Problem requirements: Report each line of the entries below that has the word "green" in it.

Data supplied:

··········

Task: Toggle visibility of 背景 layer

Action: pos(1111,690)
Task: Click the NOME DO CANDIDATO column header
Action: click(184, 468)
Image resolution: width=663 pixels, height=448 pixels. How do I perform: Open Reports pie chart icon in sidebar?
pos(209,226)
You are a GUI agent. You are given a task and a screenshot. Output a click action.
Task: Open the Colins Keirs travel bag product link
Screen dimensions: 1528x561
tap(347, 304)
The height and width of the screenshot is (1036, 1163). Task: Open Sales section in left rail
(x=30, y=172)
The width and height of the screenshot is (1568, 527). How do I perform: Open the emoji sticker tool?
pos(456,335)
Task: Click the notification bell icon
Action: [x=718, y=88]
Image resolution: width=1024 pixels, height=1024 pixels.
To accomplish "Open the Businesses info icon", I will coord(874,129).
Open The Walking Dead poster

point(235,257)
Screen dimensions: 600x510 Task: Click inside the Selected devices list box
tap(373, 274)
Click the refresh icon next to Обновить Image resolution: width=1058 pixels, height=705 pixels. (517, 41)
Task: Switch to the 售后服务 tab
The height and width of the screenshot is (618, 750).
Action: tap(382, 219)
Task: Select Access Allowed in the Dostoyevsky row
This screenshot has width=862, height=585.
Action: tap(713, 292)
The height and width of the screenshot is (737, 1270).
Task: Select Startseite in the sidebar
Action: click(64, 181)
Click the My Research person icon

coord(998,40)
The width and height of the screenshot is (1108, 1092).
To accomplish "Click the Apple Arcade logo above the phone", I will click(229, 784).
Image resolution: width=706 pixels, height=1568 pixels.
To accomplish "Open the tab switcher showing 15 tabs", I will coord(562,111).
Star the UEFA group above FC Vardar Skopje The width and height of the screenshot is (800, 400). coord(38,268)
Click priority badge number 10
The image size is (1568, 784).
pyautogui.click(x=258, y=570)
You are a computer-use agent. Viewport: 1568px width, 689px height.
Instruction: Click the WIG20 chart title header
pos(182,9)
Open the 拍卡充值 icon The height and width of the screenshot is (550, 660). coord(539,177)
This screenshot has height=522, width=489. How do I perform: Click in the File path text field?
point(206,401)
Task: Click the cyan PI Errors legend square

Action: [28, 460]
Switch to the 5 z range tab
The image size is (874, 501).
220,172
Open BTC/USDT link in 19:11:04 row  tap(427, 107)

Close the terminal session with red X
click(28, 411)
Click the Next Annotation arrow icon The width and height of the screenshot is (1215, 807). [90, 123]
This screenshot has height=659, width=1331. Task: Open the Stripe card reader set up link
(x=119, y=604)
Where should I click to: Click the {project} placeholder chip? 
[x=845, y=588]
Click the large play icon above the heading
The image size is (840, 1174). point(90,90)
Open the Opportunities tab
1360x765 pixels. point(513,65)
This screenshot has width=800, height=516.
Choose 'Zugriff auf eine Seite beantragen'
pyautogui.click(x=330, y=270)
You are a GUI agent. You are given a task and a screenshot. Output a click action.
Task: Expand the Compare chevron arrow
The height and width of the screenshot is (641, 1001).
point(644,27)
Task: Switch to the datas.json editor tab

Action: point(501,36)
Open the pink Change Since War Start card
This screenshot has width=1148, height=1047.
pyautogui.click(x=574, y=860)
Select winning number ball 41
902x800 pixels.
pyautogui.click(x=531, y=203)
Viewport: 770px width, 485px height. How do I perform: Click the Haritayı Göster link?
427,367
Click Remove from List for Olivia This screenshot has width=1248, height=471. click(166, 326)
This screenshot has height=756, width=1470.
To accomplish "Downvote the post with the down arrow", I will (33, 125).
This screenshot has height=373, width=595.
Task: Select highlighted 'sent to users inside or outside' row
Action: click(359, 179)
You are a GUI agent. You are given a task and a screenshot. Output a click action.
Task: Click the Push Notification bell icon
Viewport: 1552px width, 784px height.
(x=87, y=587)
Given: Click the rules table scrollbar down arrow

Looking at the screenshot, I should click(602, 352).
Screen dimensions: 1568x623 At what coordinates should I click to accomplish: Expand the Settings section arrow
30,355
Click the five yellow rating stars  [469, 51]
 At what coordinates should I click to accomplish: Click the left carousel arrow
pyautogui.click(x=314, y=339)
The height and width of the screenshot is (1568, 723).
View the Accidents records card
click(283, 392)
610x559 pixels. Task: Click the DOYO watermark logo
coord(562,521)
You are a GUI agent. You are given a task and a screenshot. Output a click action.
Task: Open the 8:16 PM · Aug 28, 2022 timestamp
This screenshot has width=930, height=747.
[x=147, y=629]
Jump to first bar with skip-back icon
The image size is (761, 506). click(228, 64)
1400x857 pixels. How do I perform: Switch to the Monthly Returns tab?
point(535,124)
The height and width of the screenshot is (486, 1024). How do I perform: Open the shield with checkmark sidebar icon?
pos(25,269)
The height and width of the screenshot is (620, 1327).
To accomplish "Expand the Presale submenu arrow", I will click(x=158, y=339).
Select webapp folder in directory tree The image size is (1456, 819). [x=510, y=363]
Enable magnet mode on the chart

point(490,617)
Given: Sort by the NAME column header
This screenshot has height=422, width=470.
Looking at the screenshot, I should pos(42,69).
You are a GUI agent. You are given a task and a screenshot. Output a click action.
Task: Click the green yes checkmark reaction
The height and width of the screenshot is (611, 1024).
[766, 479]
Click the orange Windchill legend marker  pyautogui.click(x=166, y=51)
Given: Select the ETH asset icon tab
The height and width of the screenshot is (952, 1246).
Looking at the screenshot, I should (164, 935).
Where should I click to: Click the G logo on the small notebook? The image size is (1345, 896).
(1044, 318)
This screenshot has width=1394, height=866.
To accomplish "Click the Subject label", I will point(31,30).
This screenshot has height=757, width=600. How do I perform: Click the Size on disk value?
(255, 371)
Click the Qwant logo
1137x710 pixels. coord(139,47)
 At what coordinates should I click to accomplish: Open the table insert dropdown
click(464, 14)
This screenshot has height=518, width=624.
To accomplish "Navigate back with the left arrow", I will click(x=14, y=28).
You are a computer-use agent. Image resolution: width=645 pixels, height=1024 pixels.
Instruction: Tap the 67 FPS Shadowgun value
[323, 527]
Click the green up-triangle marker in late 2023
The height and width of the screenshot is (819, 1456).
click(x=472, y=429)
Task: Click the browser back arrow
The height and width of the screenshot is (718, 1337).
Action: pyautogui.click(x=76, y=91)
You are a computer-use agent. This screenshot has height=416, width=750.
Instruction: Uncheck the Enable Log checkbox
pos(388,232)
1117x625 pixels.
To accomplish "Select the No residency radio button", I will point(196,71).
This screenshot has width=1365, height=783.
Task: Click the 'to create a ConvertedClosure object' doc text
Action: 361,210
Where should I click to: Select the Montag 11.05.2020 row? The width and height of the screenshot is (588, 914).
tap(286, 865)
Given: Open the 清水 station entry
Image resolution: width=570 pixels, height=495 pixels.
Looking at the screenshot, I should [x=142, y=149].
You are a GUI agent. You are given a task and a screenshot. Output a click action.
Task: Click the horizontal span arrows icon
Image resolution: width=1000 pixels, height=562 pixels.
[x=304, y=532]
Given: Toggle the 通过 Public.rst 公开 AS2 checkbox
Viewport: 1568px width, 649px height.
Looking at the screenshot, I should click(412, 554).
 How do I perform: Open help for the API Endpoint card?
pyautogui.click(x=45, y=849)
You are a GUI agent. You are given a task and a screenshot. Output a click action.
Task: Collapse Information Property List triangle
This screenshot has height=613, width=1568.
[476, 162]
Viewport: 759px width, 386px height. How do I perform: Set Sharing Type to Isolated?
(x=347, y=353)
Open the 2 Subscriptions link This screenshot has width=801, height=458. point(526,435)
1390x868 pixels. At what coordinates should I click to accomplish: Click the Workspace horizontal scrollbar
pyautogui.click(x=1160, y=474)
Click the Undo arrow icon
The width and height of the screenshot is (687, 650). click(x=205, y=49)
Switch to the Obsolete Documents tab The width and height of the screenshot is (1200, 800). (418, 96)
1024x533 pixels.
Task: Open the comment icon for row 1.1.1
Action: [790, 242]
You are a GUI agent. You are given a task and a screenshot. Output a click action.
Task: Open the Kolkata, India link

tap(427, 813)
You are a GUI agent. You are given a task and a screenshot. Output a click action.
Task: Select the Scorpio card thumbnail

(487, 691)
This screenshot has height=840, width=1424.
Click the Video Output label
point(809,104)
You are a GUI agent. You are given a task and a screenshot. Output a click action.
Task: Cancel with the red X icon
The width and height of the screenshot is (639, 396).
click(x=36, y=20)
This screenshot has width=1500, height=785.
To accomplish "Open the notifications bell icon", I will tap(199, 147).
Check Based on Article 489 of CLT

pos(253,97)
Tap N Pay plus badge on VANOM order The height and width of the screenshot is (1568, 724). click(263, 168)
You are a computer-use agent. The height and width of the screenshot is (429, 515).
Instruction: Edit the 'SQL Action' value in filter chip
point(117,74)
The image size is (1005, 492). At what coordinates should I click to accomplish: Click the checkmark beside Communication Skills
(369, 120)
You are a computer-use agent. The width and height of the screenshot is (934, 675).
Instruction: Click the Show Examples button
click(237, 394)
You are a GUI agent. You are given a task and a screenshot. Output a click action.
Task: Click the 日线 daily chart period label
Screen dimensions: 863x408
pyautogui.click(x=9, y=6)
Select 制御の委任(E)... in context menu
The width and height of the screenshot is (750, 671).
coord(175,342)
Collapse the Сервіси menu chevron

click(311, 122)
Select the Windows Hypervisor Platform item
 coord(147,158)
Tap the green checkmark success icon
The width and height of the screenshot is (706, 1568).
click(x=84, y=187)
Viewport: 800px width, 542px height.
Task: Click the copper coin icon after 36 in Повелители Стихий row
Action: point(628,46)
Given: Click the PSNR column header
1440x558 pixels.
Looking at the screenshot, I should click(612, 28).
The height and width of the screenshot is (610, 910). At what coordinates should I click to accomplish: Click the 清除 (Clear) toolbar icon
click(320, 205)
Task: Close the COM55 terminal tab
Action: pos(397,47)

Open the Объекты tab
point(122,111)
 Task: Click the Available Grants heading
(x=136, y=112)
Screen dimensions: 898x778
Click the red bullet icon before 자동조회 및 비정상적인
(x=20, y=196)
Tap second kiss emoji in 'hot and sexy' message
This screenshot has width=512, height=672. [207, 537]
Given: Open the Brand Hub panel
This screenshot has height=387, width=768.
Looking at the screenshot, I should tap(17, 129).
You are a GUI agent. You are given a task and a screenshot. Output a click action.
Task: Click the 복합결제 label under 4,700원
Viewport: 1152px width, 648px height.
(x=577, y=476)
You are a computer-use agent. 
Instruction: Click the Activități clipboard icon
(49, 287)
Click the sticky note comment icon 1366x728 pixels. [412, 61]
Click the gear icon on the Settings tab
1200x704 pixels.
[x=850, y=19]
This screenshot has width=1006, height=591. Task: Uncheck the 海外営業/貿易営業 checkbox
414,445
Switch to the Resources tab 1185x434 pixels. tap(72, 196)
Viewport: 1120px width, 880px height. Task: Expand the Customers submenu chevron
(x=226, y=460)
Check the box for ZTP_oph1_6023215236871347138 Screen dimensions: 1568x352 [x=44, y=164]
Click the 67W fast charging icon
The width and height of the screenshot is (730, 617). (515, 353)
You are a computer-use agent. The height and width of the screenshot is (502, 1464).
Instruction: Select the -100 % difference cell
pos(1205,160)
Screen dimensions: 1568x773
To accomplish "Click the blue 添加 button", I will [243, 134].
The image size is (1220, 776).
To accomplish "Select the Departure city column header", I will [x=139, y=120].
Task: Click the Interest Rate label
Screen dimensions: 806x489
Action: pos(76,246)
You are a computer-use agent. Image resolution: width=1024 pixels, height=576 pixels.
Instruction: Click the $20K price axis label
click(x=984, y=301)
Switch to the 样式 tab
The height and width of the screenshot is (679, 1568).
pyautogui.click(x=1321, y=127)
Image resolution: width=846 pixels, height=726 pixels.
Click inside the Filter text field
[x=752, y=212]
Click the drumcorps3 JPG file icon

··········

Response area:
Task: Click the green yes checkmark reaction
Click the green up-triangle marker in late 2023
Tap the green checkmark success icon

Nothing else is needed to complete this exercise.